Abstract
Medulloblastoma is the most common malignant paediatric brain tumour and current therapies often leave patients with severe neurological disabilities. Four major molecular groups of medulloblastoma have been identified (Wnt, Shh, Group 3 and Group 4), which include additional, recently defined subgroups with different prognosis and genetic characteristics. Lactate dehydrogenase A (LDHA) is a key enzyme in the aerobic glycolysis pathway, an abnormal metabolic pathway commonly observed in cancers, associated with tumour progression and metastasis. Studies indicate MBs have a glycolytic phenotype; however, LDHA has not yet been explored as a therapeutic target for medulloblastoma. LDHA expression was examined in medulloblastoma subgroups and cell lines. The effects of LDHA inhibition by oxamate or LDHA siRNA on medulloblastoma cell line metabolism, migration and proliferation were examined. LDHA was significantly overexpressed in Group 3 and Wnt MBs compared to non-neoplastic cerebellum. Furthermore, we found that oxamate significantly attenuated glycolysis, proliferation and motility in medulloblastoma cell lines, but LDHA siRNA did not. We established that aerobic glycolysis is a potential therapeutic target for medulloblastoma, but broader LDH inhibition (LDHA, B, and C) may be more appropriate than LDHA inhibition alone.
Keywords: LDHA, lactate dehydrogenase, medulloblastoma, aerobic glycolysis, Warburg effect, oxamate
1. Introduction
Brain and other central nervous system (CNS) tumours are the second largest cause of cancer-related deaths in children, after leukaemia. Medulloblastomas (MBs) account for 20% of paediatric brain tumours, making them the most common type of solid, malignant childhood brain tumour [1]. MB manifests in the cerebellum and has a tendency to spread to the spinal cord. Four main subgroups of MB have been identified and are now recognised by the World Health Organisation (WHO): as Wnt-activated, Shh-activated TP53 wild-type, Shh-activated TP53 mutant and non-Wnt/non-Shh, the latter of which has been subdivided into “Group 3” and “Group 4” [2,3]. Recent studies reveal even further divisions [4]. Each group has disparate features including demographics, clinical outcomes, characteristic genetic abnormalities and rates of metastasis. Although the current five-year event-free survival is >80% for low-risk children, and 60–70% for high-risk children [5], the quality of life of individuals after treatment is often significantly reduced.

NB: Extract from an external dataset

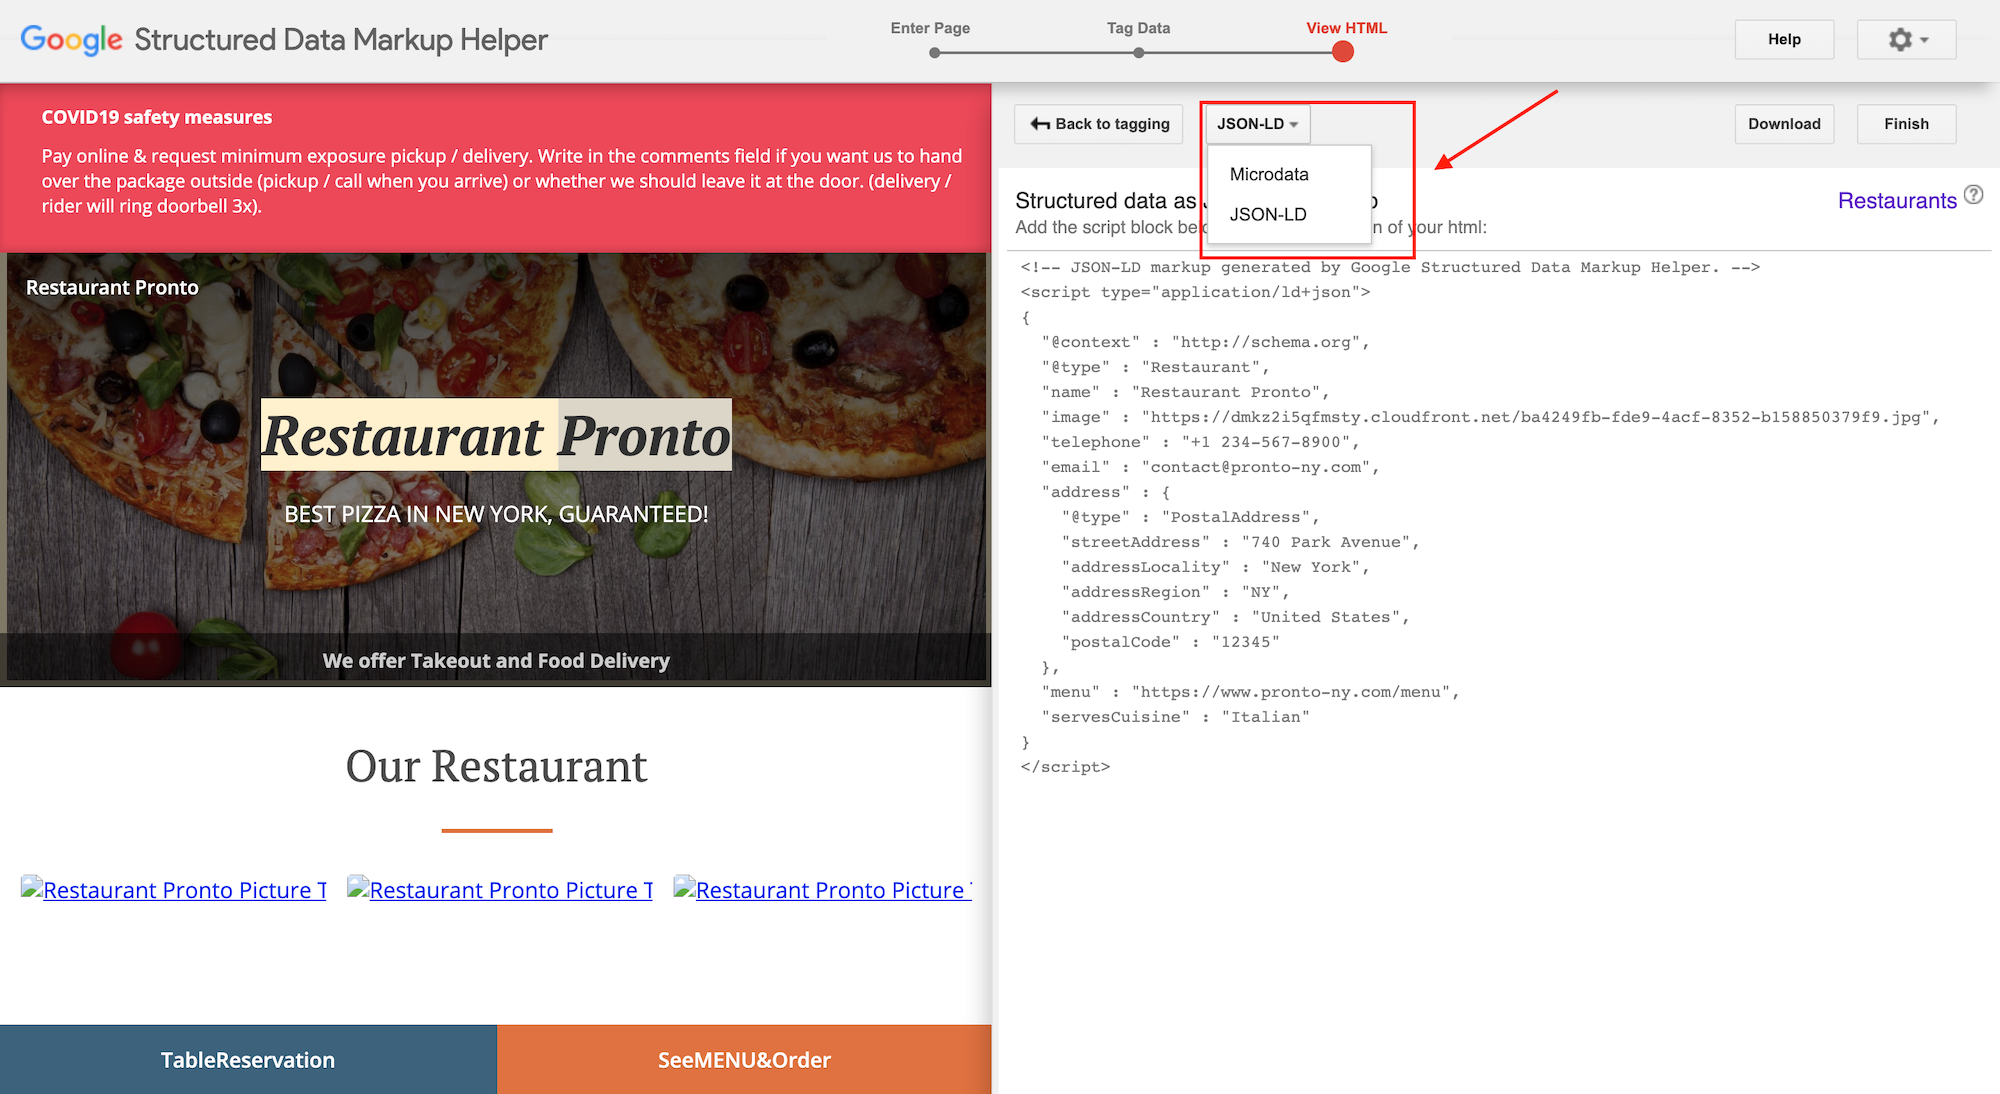The image size is (2000, 1094).
Task: Click the question mark help icon beside Restaurants
Action: click(x=1973, y=195)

Regardless of oxygen availability, cancer cells commonly use aerobic glycolysis for ATP production; this is known as the Warburg effect [6]. Pyruvate is diverted away from the mitochondria, where it normally undergoes oxidative phosphorylation (OXPHOS) to generate ATP. Instead, it is converted to lactate by LDHA and nicotinamide adenine dinucleotide (NAD+) is regenerated from (NAD)H in the process [7]. NAD+ is required by glyceraldehyde 3-phosphate dehydrogenase to maintain glycolysis and ATP production. This reaction also occurs occasionally in some specialised non-neoplastic cells during rapid proliferation and other non-neoplastic cells when oxygen is unavailable. Nevertheless, as this is the preferential method of ATP production used by cancer cells, it is an attractive target for cancer therapies. We previously reviewed the regulation and function of LDHA and its therapeutic potential in brain tumours [8].

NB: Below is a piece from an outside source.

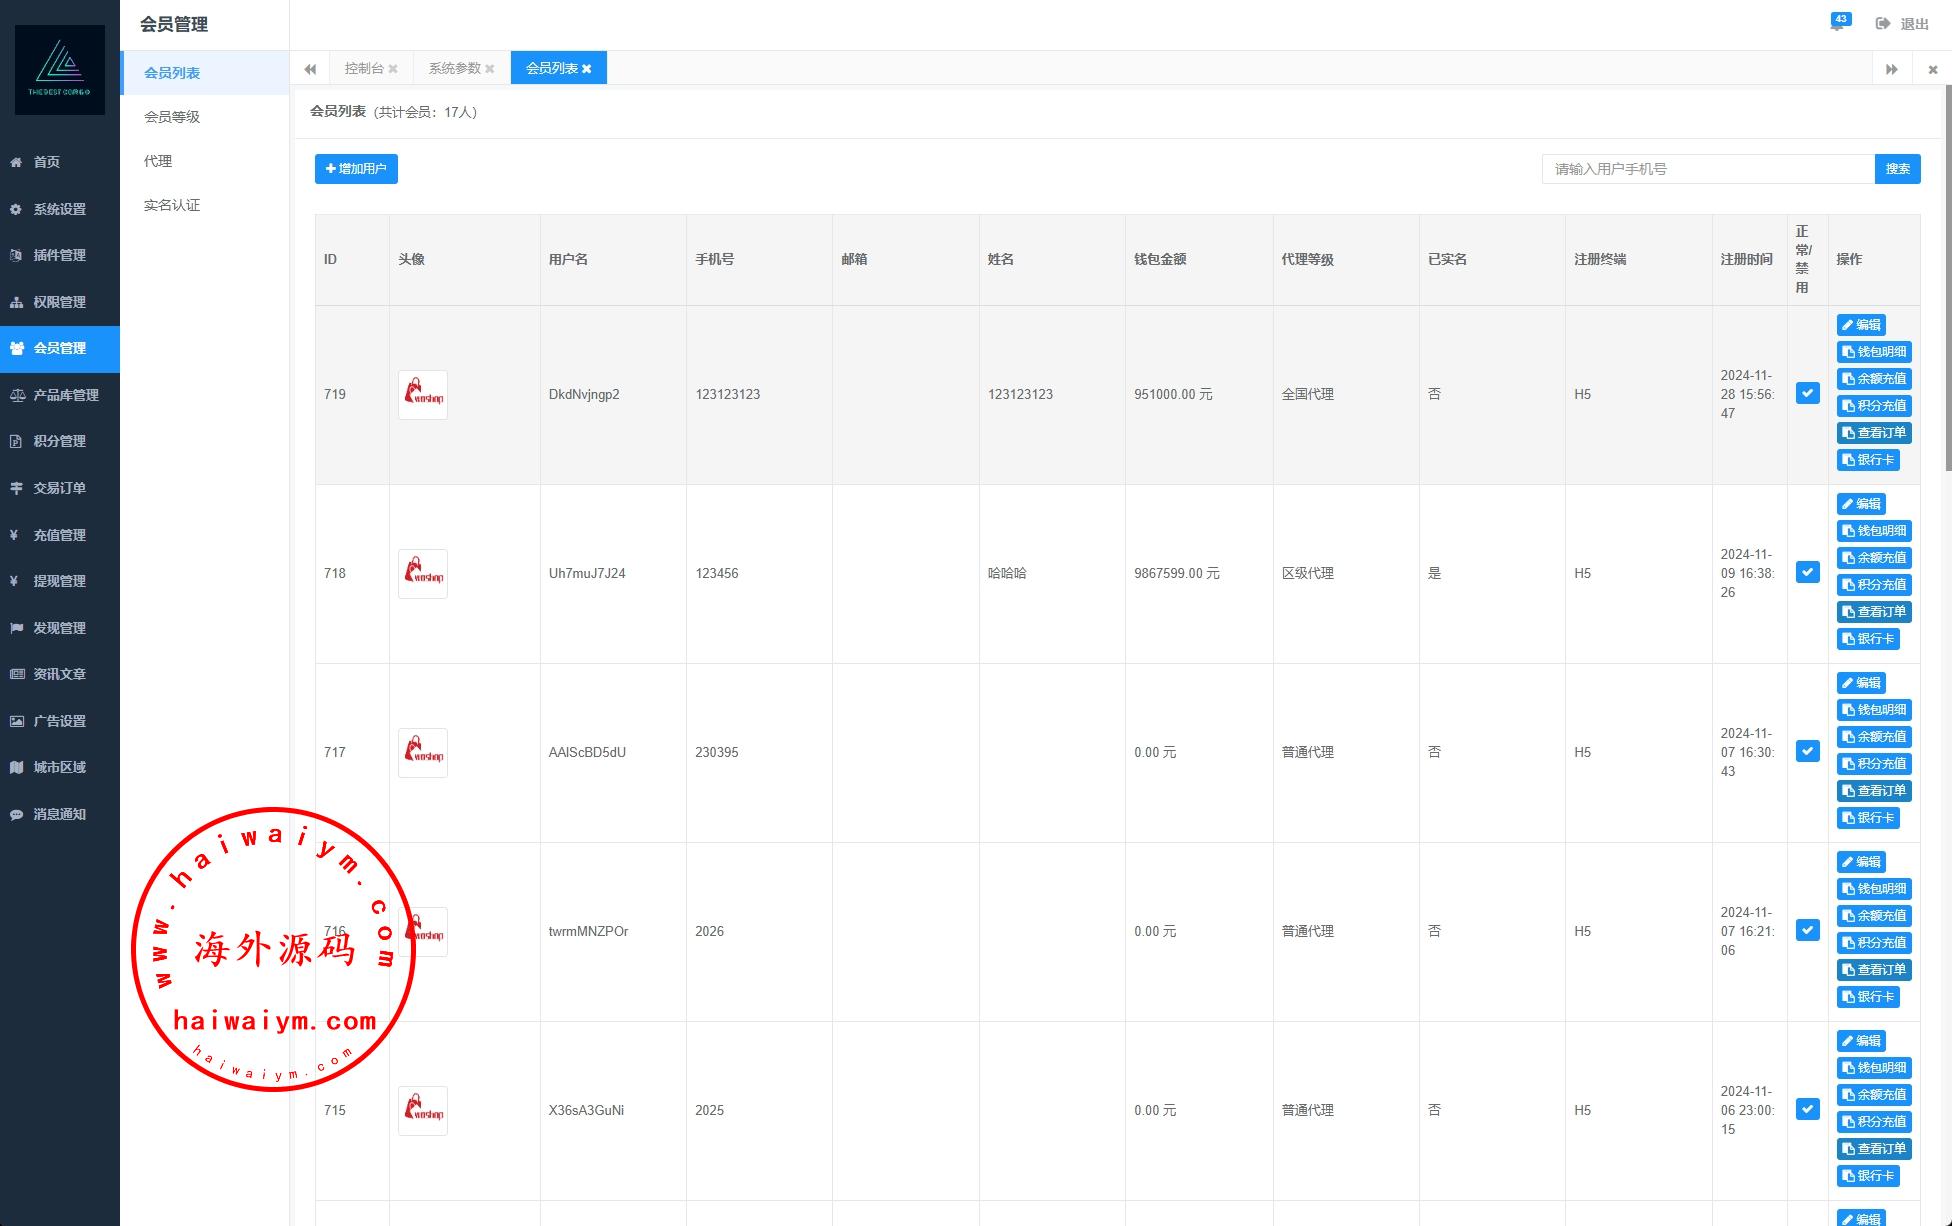
Task: Toggle status checkbox for user 717
Action: (1807, 751)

Mouse models have shown that during normal development of the cerebellum, cerebellar granule neural precursors (CGNPs) are stimulated by Shh to undergo aerobic glycolysis. Shh and phosphoinositide 3-kinase signalling has been shown to stimulate aerobic glycolysis in CGNPs in a hexokinase-2 (HK2)-dependent manner [9]. Furthermore, inhibition of aerobic glycolysis by deleting HK2 in Shh MB mouse models reduced MB malignancy by promoting differentiation and reducing proliferation [9]. Shh MBs also exhibit elevated lipid synthesis implicated in aerobic glycolysis [10].
Using magnetic resonance spectroscopy and 18fluorodeoxyglucose positron emission tomography, MBs in patients have been shown to have a glycolytic metabolic phenotype and a recent study has shown elevated lactate levels were associated with a Group 3/4 subgroup [11,12]. MBs also have elevated expression of monocarboxylate transporter 1 (MCT1), which transports lactate and pyruvate across the plasma membrane, also indicating a glycolytic phenotype [13]. Moreover MCT1 is inhibited by miR-124, which is commonly downregulated in MB, and ectopic expression of miR-124 has been shown to inhibit MB proliferation by blocking cell cycle progression at G1.
Cellular metabolism can be influenced by many pathways, including several implicated in MB. The Wnt signalling network has been shown to increase glycolysis and decrease oxidative phosphorylation [14,15]. C-Myc, which is overexpressed in Group 3 MB and activated downstream of Wnt signalling pathways, is also known to promote glycolysis in many cancers [2,16] and upregulates LDHA expression [17]. Although MB is made up of four distinct subgroups, together these studies indicate that aerobic glycolysis is a common feature of most if not all MBs.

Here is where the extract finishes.